How does it works? In any place you need to display a string that may potentially show in other language then English you just write:
And you get the required translation for this string (if available).
In 99% of cases this is good enough. However, as you can see, there is no parameter "target language". It is defined for entry application.
What happends if you need to display this string in different languages? You need to switch locale, and this operation is not thread safe. In most of cases you do not need to do this, because almost all applications will "talk" in single language that user had asked. However this is not the case of web based applications.
Certain web application allow you to display content in several languages: think of government site that should display information in three languages: Hebrew, Arabic and English. So you may need to define the translation per each session you open or use.
So, if you write a multithreaded FastCGI application that supports different languages is signle instance you can't use gettext.
My Simple Gettext implementaion
So I need an ability to read gettext translation files (.mo files) and translate strings according to the content.
Actually a translation of a single string with gettext is quite simple. I had found a simple library that does the job.
However it has significant limitation: it does not support plural forms.
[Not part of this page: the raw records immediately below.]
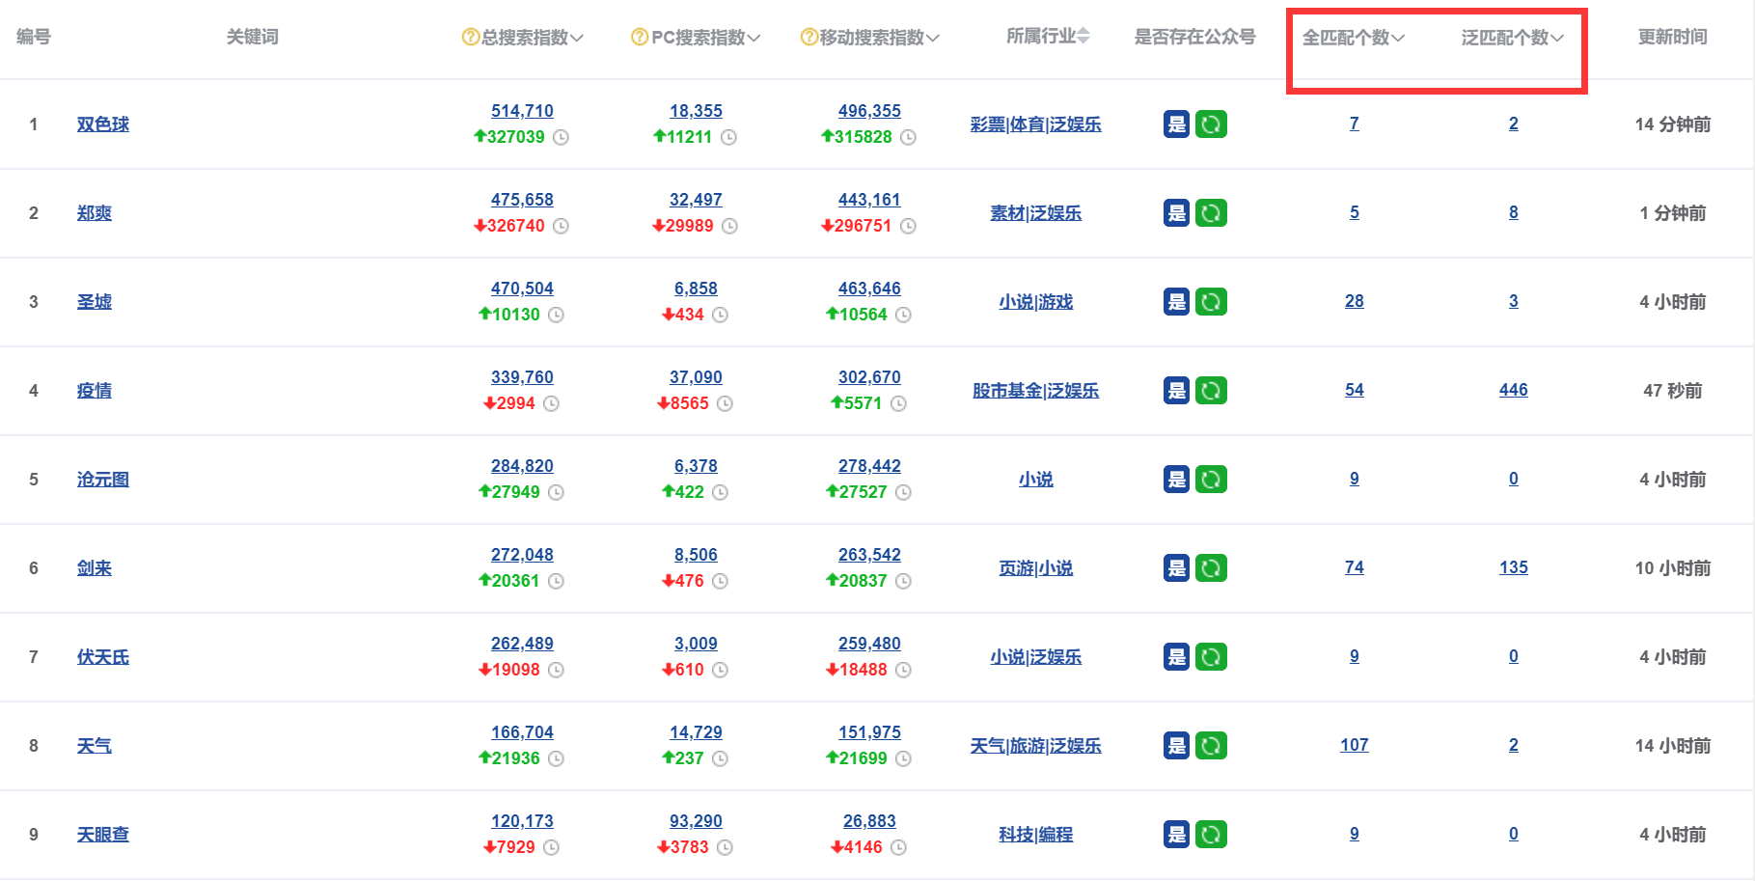Toggle the 是 badge in the 天眼查 row

coord(1176,834)
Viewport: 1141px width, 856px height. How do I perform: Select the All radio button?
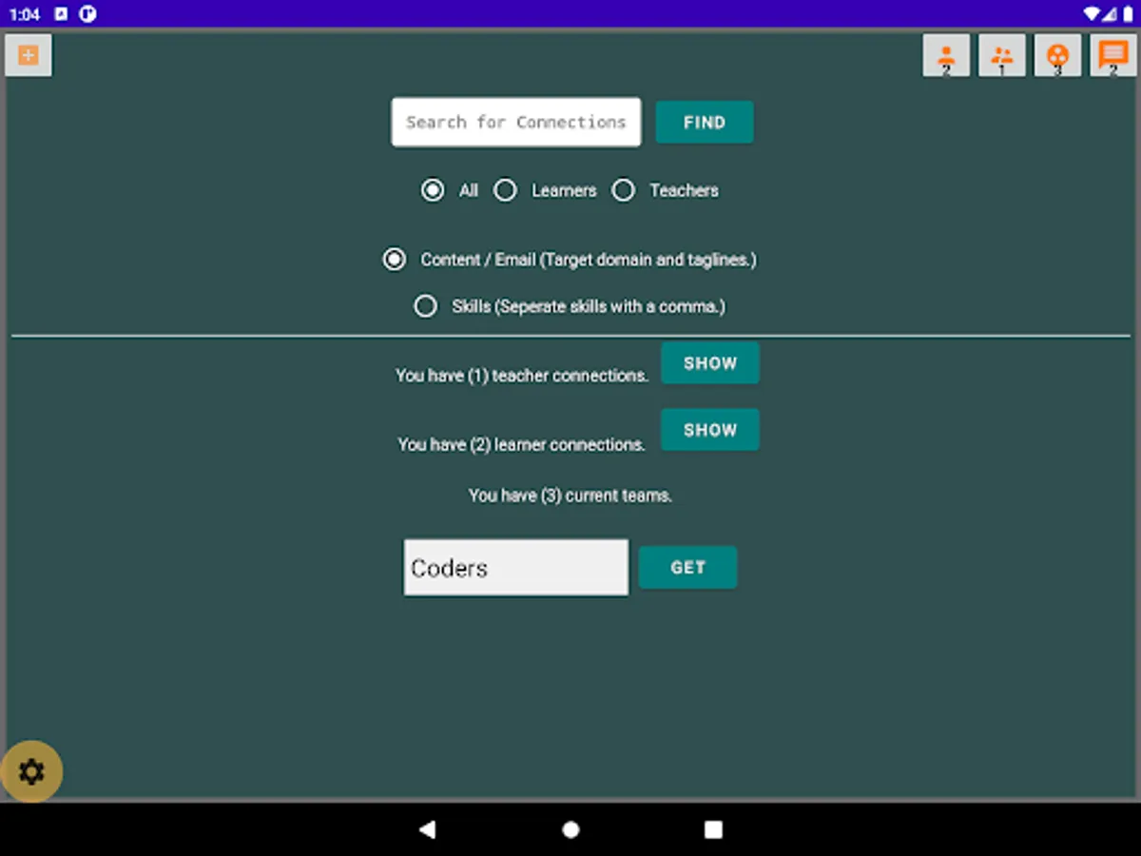pyautogui.click(x=433, y=190)
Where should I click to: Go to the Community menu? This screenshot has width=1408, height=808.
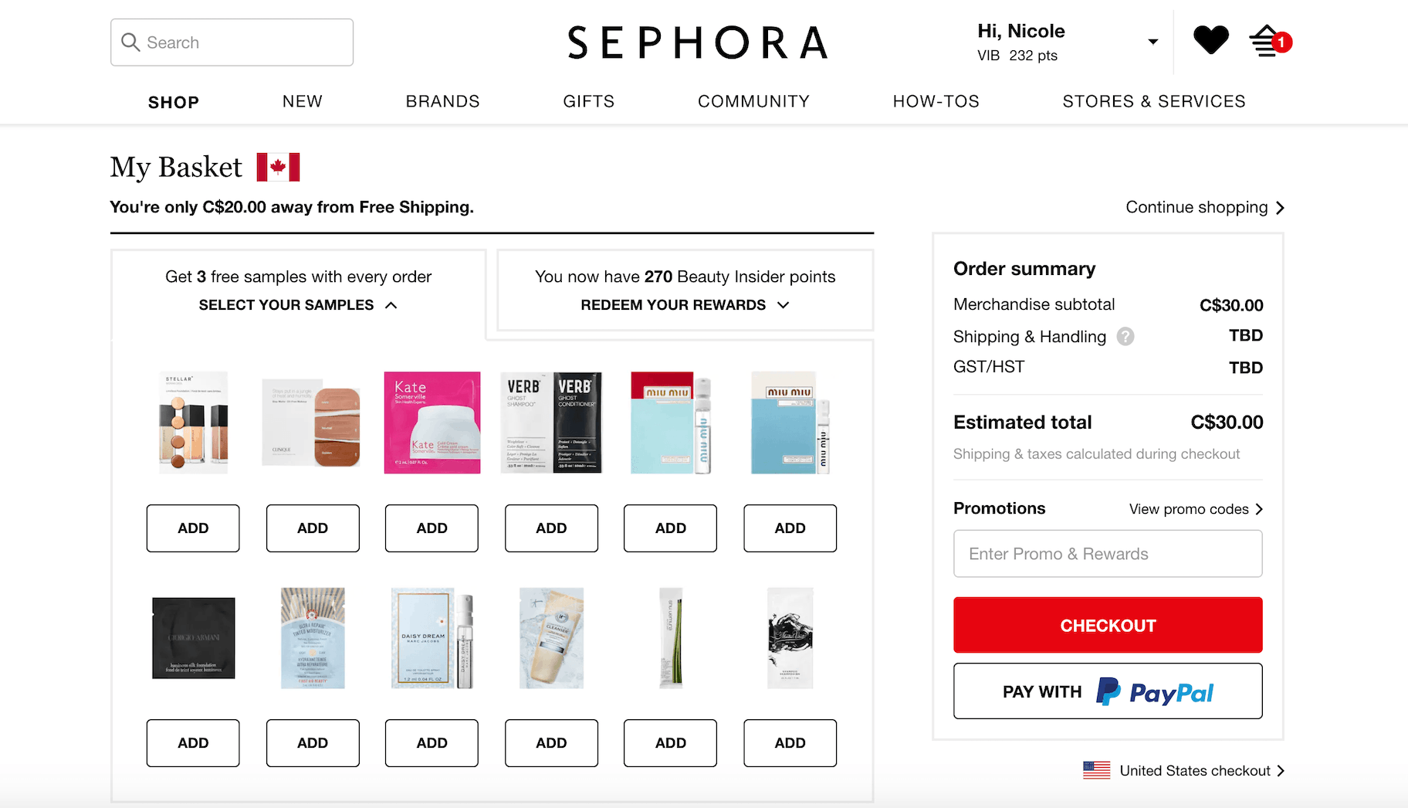pos(753,101)
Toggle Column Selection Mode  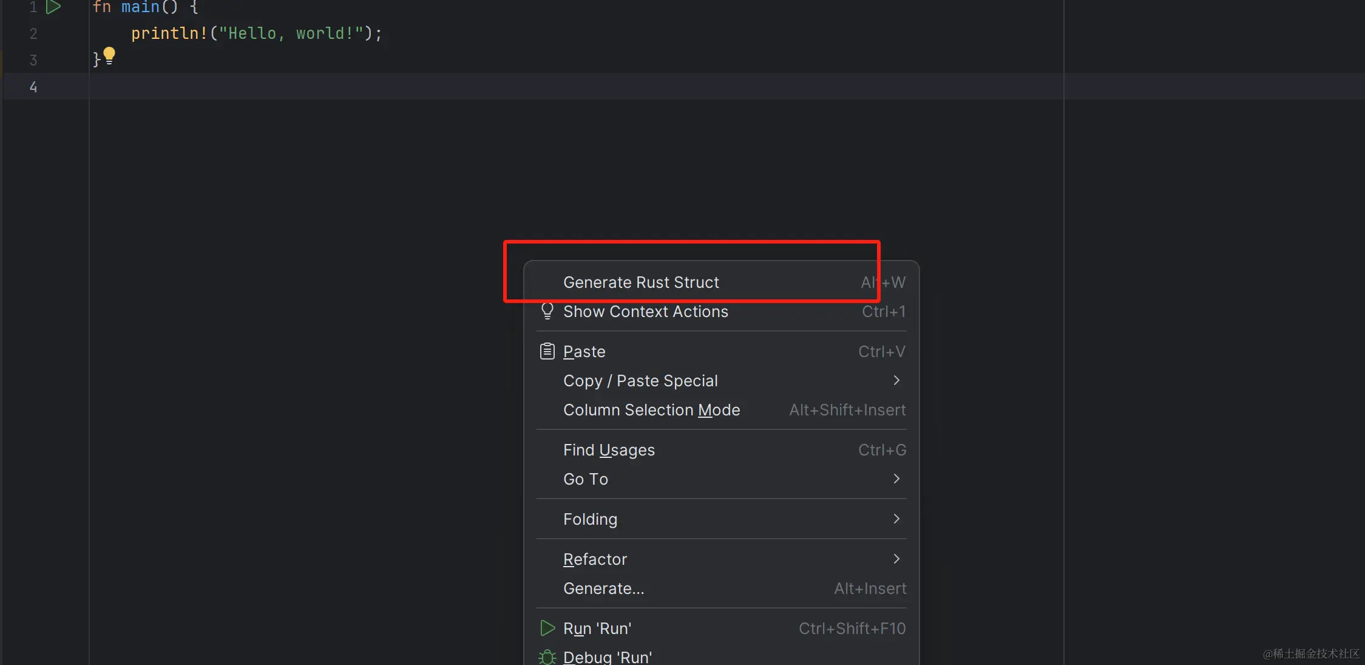(x=651, y=410)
Lets assume you want to use "ngettext" and display following
printf(ngettext("The article was published one day ago", "This article was published %d days ago",n),n);
So in Hebrew you expect to see
המאמר פורסם לפני יום אחד
המאמר פורסם לפני יומיים
For two days (pair)
המאמר פורסם לפני 5 ימים
For n in range of 3--10 days and finally:
המאמר פורסם לפני 20 יום
For n that higher then 10.
Translation files includes this information as a "C" equation that calculates and index of the string. In case of English it would be:
n==1 ? 0 : 1
And the translations id will be 0 for single and 1 for plural.
In case of Hebrew it will look like
n==1 ? 0 : (n==2 ? 2 : (n>10 ? 3 : 1))
When index 0 defines single, 1 plural, 2 pair and 3 plural for count higher then 10.
Thus in order to support ngettext functionality correctly, I had to implement a parsing and compilation of simple C expression to C++ function (some kind of lambda function) and then use it in order to fetch correct strings.
I implemented these in a simple C++ library that can transparently use both GNU gettext and my thread safe implementation.
I called it transtext. It is part of templates project, but actually the code is independent and can be compiled externally.
Another advantage of this library, that you can actually get an access to a function that calculates a plural expression, so if you want to store pointers messages instead of performing hash based lookup you can do this.
There are several limitations on this library:
- It does not support encoding convertion yet, so if the encoding of the ".mo" file and the encoding of target text is different, this will not work.
- It does not implement full path lookup in order to find translation files as GNU gettext does.
- No support of d(n)gettext and dc(n)gettext (but this is not really required in case of thread safe implementation).
The library API is C++ API, but it can be easily wrapped with C functions for any needs of C projects.